O Nassif me dá a impressão que combater os mandos e desmandos do Coronel Sarney virou um pecado porque pode atrapalhar o governo ou a base de apoio do governo Lula.
O Cony, não aquele do “Ato e o Fato”, mas esse do gigantesco bolsa-ditadura que recebe com a maior cara-de-pau, parece dizer o seguinte: a imprensa está ajudando e/ou tornando celebridades escroques como Maluf, Paulo Duque, o deputado do castelo, Jader Barbalho, Collor, Renan, Sarney, etc.,etc.,etc..
Não é necessário falar mais nada da imprensa tradicional. No seu epitáfio deverá ser escrito em letras garrafais: “AQUI JAZ A IMPRENSA TRADICIONAL, AQUELA QUE COMEU O PRÓPRIO RABO”. ponto final.
Pelo que li no post sobre a nova Lei de Adoção, Clóvis Rossi precisa ler é o ombudsman de seu próprio jornal, para aprender a tratar as coisas como devem ser tratadas.
Nassif, estou achando que voce é a mosca da sopa do Rossi.
Busquei no Google Tradutor.
accountability = responsabilização, substantivo 1. responsabilidade
accountibility = não encontrei.
Alguém grafou errado. Trocou o ” a ” pelo ” i ” .
Opinião Pública x Opinião Popular. Sempre entendi que eram a mesma coisa. A opinião do público, do povo, da maioria.
Talvez o antagonismo seja entre Opinião Pública x Opinião Publicada.
A Publicada tenta influenciar a Pública. A Publicada é a opinião do Rossi. Que sempre teve, historicamente, espaço onde publicar.
Hoje mais pessoas tem onde publicar. O que diminui a influência da Opinião Publicada de outrora. Acabou o monopólio.
Clóvis Rossi é superficial ou não?
Por que as censuras?
“Por que o “accountibility” demorou vinte anos para ser praticado em relação à Sarney e só se manifestou agora? E por que a Folha deu vinte anos de espaço a Sarney sem jamais tê-lo cobrado por seus atos? E por que a cobrança é apenas sobre Sarney, se todos os senadores participaram de uma lambança que tem no mínimo 14 anos?”

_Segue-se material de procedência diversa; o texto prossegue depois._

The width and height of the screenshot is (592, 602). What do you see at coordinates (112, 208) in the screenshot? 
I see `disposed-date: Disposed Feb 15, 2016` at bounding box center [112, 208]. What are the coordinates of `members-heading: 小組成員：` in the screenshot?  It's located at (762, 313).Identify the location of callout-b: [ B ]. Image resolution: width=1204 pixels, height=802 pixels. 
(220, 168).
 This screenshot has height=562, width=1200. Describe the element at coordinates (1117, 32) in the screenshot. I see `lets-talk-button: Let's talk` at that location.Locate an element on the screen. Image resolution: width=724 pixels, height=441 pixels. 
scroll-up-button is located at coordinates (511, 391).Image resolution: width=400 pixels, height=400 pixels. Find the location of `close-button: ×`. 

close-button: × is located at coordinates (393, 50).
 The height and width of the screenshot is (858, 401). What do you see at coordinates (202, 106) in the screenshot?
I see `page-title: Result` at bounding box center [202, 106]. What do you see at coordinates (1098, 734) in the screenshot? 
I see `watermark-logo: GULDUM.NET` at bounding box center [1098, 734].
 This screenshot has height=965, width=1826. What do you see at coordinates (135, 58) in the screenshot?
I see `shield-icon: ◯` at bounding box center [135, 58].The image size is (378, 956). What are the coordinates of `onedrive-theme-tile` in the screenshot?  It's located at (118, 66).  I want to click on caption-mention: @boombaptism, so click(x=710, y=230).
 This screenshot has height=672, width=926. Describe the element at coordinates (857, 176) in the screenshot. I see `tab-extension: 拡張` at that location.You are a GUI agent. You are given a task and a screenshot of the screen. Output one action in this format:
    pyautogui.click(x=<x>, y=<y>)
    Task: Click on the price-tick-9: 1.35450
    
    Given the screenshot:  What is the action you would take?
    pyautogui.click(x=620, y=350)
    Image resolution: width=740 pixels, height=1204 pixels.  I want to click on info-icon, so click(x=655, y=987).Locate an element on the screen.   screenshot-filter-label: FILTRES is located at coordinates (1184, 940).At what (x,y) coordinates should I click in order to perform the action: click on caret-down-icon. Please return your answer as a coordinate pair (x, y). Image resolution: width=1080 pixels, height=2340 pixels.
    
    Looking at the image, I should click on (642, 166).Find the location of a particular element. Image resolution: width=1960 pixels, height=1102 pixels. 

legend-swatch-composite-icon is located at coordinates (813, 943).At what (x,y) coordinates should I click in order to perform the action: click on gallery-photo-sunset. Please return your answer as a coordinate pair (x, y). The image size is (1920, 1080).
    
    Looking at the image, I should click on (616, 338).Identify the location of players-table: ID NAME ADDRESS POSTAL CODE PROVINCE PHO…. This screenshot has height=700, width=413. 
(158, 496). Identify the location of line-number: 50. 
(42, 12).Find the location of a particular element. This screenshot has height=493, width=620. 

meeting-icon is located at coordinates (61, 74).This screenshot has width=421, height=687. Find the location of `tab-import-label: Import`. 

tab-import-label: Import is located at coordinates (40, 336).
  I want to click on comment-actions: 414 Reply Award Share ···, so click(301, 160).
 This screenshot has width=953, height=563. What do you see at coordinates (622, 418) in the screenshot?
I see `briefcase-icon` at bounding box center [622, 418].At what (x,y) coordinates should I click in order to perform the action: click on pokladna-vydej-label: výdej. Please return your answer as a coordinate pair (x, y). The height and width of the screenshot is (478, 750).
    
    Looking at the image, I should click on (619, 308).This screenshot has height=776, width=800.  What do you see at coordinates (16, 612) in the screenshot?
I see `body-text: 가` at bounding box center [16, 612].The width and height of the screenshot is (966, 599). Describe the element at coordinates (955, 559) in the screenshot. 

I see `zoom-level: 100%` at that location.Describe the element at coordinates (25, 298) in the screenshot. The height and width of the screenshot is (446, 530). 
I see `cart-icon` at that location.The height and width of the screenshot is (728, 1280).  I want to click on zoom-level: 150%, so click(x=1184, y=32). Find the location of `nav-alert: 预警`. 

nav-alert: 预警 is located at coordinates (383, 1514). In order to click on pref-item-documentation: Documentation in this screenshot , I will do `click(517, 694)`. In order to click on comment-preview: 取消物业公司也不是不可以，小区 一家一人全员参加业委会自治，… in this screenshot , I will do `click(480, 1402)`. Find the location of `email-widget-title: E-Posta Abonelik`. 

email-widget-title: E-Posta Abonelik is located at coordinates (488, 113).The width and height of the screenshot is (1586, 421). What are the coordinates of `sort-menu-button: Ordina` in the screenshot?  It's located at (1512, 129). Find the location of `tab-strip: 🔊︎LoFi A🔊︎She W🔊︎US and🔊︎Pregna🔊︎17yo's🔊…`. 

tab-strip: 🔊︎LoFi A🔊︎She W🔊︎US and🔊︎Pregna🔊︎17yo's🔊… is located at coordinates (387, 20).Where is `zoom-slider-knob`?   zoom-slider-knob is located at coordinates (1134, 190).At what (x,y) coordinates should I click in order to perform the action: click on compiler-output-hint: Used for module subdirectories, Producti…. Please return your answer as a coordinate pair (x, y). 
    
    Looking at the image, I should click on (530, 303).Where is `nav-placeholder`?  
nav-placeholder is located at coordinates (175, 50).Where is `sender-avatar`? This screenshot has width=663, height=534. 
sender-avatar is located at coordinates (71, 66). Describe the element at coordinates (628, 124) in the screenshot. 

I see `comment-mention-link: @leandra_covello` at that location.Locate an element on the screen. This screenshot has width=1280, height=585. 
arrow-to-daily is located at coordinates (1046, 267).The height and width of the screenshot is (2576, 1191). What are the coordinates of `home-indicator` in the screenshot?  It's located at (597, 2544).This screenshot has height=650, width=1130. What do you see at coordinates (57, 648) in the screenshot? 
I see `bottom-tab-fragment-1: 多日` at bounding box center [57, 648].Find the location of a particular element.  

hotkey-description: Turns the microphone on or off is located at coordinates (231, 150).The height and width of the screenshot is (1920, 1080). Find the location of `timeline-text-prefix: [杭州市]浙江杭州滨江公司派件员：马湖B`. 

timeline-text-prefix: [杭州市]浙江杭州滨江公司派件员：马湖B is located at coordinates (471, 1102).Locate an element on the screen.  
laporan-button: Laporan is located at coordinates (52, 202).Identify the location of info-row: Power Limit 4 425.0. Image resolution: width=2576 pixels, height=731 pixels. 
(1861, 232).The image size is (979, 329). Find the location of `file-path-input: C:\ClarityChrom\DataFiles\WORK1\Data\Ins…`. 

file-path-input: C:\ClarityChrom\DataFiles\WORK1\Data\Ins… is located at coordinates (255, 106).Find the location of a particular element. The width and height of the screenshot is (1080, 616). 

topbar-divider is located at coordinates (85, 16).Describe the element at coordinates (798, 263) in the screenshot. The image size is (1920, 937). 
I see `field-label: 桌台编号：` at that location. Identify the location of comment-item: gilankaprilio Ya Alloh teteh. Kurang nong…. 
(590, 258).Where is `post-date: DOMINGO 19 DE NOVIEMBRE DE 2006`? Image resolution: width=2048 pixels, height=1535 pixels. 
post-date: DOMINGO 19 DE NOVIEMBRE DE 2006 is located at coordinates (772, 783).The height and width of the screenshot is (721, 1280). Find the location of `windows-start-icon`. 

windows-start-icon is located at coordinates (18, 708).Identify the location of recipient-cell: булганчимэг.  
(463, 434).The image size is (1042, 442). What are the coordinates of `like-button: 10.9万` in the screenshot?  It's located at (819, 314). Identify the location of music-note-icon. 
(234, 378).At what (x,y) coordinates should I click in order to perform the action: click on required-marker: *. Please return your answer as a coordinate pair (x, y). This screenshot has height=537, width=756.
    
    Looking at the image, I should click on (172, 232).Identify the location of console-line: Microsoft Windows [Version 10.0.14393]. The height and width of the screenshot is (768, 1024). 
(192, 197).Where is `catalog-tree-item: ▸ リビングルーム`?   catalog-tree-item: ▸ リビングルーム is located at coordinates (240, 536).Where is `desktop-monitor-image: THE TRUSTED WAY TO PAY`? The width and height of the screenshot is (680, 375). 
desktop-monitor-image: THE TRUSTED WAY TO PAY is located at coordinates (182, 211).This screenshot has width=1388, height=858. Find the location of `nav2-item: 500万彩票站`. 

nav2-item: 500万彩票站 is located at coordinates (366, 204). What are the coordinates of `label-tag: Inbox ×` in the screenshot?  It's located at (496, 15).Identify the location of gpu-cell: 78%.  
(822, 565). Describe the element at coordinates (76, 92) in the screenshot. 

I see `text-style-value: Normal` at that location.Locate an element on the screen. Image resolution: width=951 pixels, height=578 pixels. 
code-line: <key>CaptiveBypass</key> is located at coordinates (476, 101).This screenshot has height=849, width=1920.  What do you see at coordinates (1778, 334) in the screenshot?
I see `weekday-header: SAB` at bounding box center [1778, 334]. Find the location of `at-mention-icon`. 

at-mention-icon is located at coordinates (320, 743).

Ora, por que alguns jornalistas demoraram tanto para denunciar a grande mídia da qual já fizeram parte? Será que a lambança/denuncismo/espetacularização na imprensa só começou agora, quando esses grandes nomes do jornalismo já não mais constavam da folha de pagamento de FSP, Globo, etc?
Coerência é para todos!
Ora Nassif, o Rossi está apenas exercitando a técnica do “faça o que eu digo, não faça o que eu faço”.
Clovis Rossi… Deu uma saudade de Claudio Abramo.